YOUR ASSIGNMENT => With pictures excluded, retype exactly every line from the one containing "500x500 pixels. Task: Select" to the end of the records below.

EXERCISE DATA =>

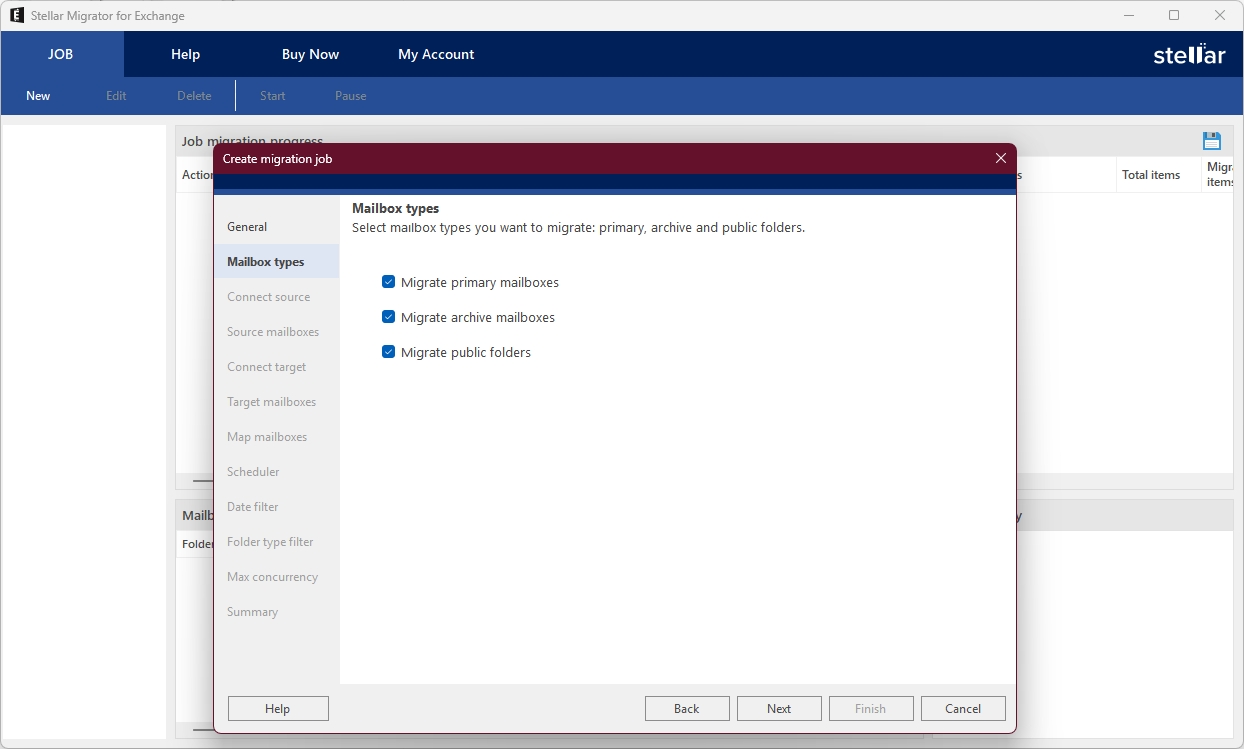Open My Account
1244x749 pixels.
point(436,54)
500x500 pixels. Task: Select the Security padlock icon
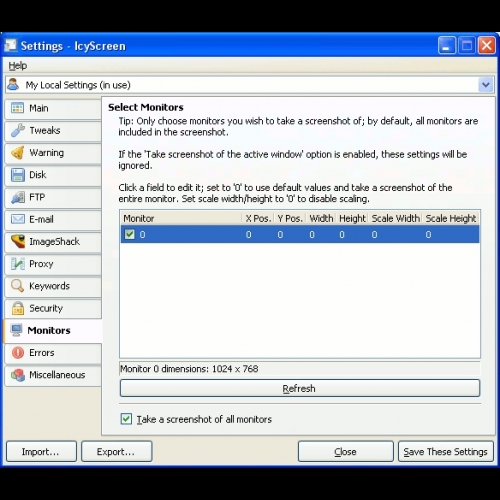18,308
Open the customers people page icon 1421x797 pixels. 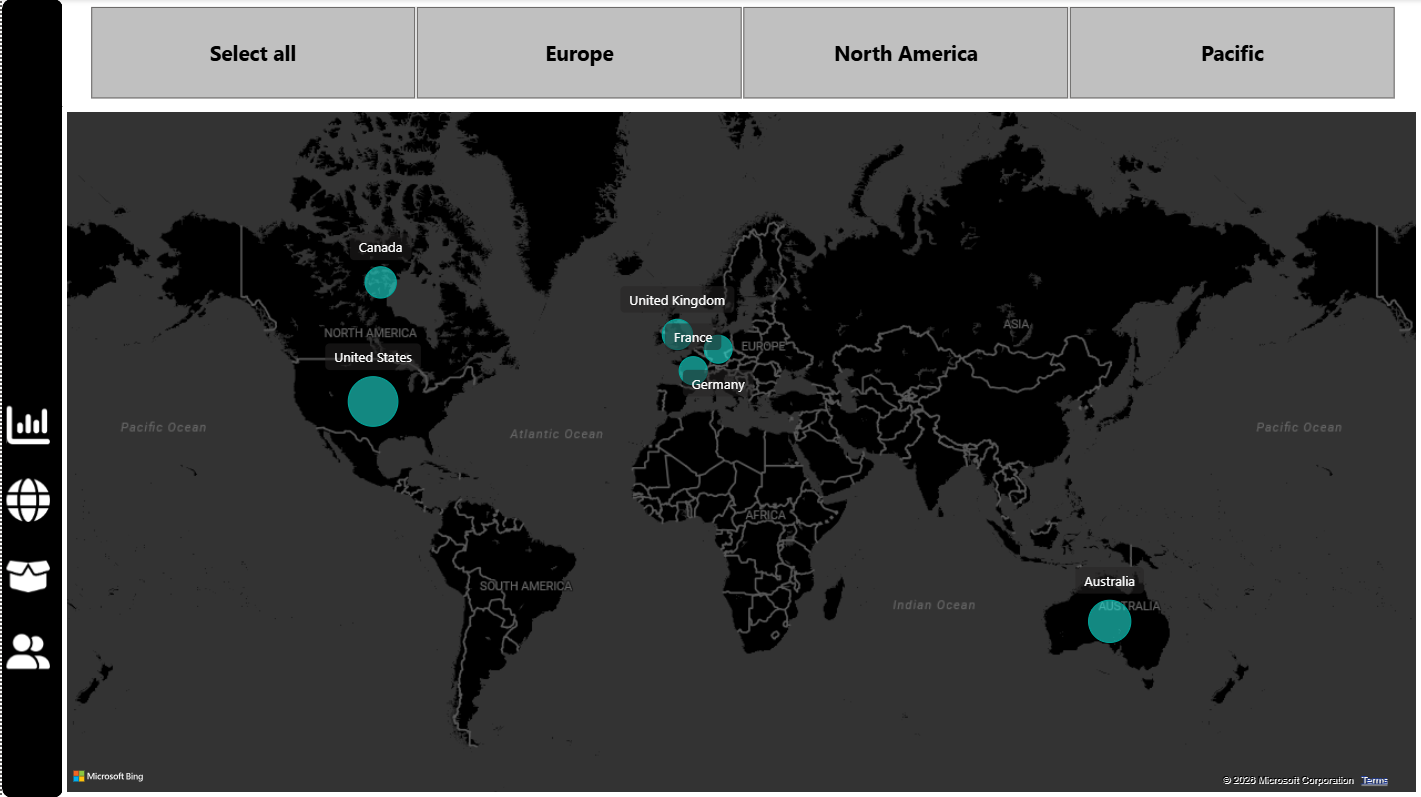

EXERCISE RESPONSE =>
500x500 pixels. Task: Select the Security padlock icon
18,308
Open the customers people page icon 1421x797 pixels. 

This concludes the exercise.